Nothing but the data below, returned exactly, should appear in the answer.

[Extracted data entries]
----

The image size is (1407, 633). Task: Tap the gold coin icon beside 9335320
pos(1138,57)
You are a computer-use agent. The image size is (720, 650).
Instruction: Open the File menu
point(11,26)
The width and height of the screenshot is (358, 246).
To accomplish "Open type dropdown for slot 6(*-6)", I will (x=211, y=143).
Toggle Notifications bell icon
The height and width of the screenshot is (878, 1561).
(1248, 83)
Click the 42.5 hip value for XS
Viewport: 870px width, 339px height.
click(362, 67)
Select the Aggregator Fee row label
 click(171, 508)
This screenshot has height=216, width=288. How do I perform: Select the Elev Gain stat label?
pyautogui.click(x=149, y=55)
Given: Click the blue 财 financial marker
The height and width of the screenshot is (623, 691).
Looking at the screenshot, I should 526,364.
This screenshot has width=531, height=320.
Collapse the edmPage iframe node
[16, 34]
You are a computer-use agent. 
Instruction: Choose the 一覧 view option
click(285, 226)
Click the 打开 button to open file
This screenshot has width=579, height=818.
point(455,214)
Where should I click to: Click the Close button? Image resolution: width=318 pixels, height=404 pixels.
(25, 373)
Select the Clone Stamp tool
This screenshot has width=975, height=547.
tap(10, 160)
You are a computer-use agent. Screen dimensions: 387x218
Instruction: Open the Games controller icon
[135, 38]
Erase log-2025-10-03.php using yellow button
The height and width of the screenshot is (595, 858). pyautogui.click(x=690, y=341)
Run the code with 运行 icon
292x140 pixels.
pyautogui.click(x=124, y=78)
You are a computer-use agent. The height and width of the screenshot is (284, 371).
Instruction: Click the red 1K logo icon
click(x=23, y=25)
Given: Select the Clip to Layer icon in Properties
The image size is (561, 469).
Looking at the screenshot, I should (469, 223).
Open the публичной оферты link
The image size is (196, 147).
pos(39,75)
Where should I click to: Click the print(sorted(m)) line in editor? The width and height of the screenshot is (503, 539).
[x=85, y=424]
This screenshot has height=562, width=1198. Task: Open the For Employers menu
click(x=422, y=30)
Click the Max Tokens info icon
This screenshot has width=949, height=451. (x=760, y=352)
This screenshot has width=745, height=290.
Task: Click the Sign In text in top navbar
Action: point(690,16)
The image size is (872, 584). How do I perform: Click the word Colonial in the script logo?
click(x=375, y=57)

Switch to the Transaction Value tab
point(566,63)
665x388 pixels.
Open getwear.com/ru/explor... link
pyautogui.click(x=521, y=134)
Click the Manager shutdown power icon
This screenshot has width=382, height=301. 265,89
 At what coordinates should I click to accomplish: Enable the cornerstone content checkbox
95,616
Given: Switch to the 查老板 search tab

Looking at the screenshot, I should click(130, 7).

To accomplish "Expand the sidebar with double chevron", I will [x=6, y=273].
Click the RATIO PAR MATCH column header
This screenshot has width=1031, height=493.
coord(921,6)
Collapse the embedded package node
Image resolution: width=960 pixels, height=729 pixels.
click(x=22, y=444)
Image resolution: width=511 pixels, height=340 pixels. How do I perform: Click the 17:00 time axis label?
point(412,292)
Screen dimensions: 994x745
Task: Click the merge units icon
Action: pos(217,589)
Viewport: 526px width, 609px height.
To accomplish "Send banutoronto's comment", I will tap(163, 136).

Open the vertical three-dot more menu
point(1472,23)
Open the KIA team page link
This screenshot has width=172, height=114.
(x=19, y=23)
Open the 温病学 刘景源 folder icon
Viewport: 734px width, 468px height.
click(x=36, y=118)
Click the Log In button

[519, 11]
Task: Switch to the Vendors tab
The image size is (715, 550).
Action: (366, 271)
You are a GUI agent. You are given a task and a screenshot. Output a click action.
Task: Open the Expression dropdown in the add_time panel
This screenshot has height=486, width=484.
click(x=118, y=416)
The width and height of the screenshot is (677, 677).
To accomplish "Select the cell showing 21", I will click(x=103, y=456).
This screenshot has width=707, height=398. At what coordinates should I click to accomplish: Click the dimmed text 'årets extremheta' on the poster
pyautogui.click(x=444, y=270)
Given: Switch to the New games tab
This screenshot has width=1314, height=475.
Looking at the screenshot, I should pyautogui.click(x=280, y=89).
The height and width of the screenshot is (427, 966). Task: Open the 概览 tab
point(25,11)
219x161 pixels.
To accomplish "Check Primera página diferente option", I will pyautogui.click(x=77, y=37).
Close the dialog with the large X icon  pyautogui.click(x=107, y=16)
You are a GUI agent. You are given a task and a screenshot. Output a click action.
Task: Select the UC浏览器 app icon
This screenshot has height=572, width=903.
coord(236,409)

----

* [REPLY]:
The image size is (1407, 633). Task: Tap the gold coin icon beside 9335320
pos(1138,57)
You are a computer-use agent. The image size is (720, 650).
Instruction: Open the File menu
point(11,26)
The width and height of the screenshot is (358, 246).
To accomplish "Open type dropdown for slot 6(*-6)", I will (x=211, y=143).
Toggle Notifications bell icon
The height and width of the screenshot is (878, 1561).
(1248, 83)
Click the 42.5 hip value for XS
Viewport: 870px width, 339px height.
click(362, 67)
Select the Aggregator Fee row label
 click(171, 508)
This screenshot has height=216, width=288. How do I perform: Select the Elev Gain stat label?
pyautogui.click(x=149, y=55)
Given: Click the blue 财 financial marker
The height and width of the screenshot is (623, 691).
Looking at the screenshot, I should 526,364.
This screenshot has width=531, height=320.
Collapse the edmPage iframe node
[16, 34]
You are a computer-use agent. 
Instruction: Choose the 一覧 view option
click(285, 226)
Click the 打开 button to open file
This screenshot has width=579, height=818.
point(455,214)
Where should I click to: Click the Close button? Image resolution: width=318 pixels, height=404 pixels.
(25, 373)
Select the Clone Stamp tool
This screenshot has width=975, height=547.
tap(10, 160)
You are a computer-use agent. Screen dimensions: 387x218
Instruction: Open the Games controller icon
[135, 38]
Erase log-2025-10-03.php using yellow button
The height and width of the screenshot is (595, 858). pyautogui.click(x=690, y=341)
Run the code with 运行 icon
292x140 pixels.
pyautogui.click(x=124, y=78)
You are a computer-use agent. The height and width of the screenshot is (284, 371).
Instruction: Click the red 1K logo icon
click(x=23, y=25)
Given: Select the Clip to Layer icon in Properties
The image size is (561, 469).
Looking at the screenshot, I should (469, 223).
Open the публичной оферты link
The image size is (196, 147).
pos(39,75)
Where should I click to: Click the print(sorted(m)) line in editor? The width and height of the screenshot is (503, 539).
[x=85, y=424]
This screenshot has height=562, width=1198. Task: Open the For Employers menu
click(x=422, y=30)
Click the Max Tokens info icon
This screenshot has width=949, height=451. (x=760, y=352)
This screenshot has width=745, height=290.
Task: Click the Sign In text in top navbar
Action: point(690,16)
The image size is (872, 584). How do I perform: Click the word Colonial in the script logo?
click(x=375, y=57)

Switch to the Transaction Value tab
point(566,63)
665x388 pixels.
Open getwear.com/ru/explor... link
pyautogui.click(x=521, y=134)
Click the Manager shutdown power icon
This screenshot has width=382, height=301. 265,89
 At what coordinates should I click to accomplish: Enable the cornerstone content checkbox
95,616
Given: Switch to the 查老板 search tab

Looking at the screenshot, I should click(130, 7).

To accomplish "Expand the sidebar with double chevron", I will [x=6, y=273].
Click the RATIO PAR MATCH column header
This screenshot has width=1031, height=493.
coord(921,6)
Collapse the embedded package node
Image resolution: width=960 pixels, height=729 pixels.
click(x=22, y=444)
Image resolution: width=511 pixels, height=340 pixels. How do I perform: Click the 17:00 time axis label?
point(412,292)
Screen dimensions: 994x745
Task: Click the merge units icon
Action: pos(217,589)
Viewport: 526px width, 609px height.
To accomplish "Send banutoronto's comment", I will tap(163, 136).

Open the vertical three-dot more menu
point(1472,23)
Open the KIA team page link
This screenshot has width=172, height=114.
(x=19, y=23)
Open the 温病学 刘景源 folder icon
Viewport: 734px width, 468px height.
click(x=36, y=118)
Click the Log In button

[519, 11]
Task: Switch to the Vendors tab
The image size is (715, 550).
Action: (366, 271)
You are a GUI agent. You are given a task and a screenshot. Output a click action.
Task: Open the Expression dropdown in the add_time panel
This screenshot has height=486, width=484.
click(x=118, y=416)
The width and height of the screenshot is (677, 677).
To accomplish "Select the cell showing 21", I will click(x=103, y=456).
This screenshot has width=707, height=398. At what coordinates should I click to accomplish: Click the dimmed text 'årets extremheta' on the poster
pyautogui.click(x=444, y=270)
Given: Switch to the New games tab
This screenshot has width=1314, height=475.
Looking at the screenshot, I should pyautogui.click(x=280, y=89).
The height and width of the screenshot is (427, 966). Task: Open the 概览 tab
point(25,11)
219x161 pixels.
To accomplish "Check Primera página diferente option", I will pyautogui.click(x=77, y=37).
Close the dialog with the large X icon  pyautogui.click(x=107, y=16)
You are a GUI agent. You are given a task and a screenshot. Output a click action.
Task: Select the UC浏览器 app icon
This screenshot has height=572, width=903.
coord(236,409)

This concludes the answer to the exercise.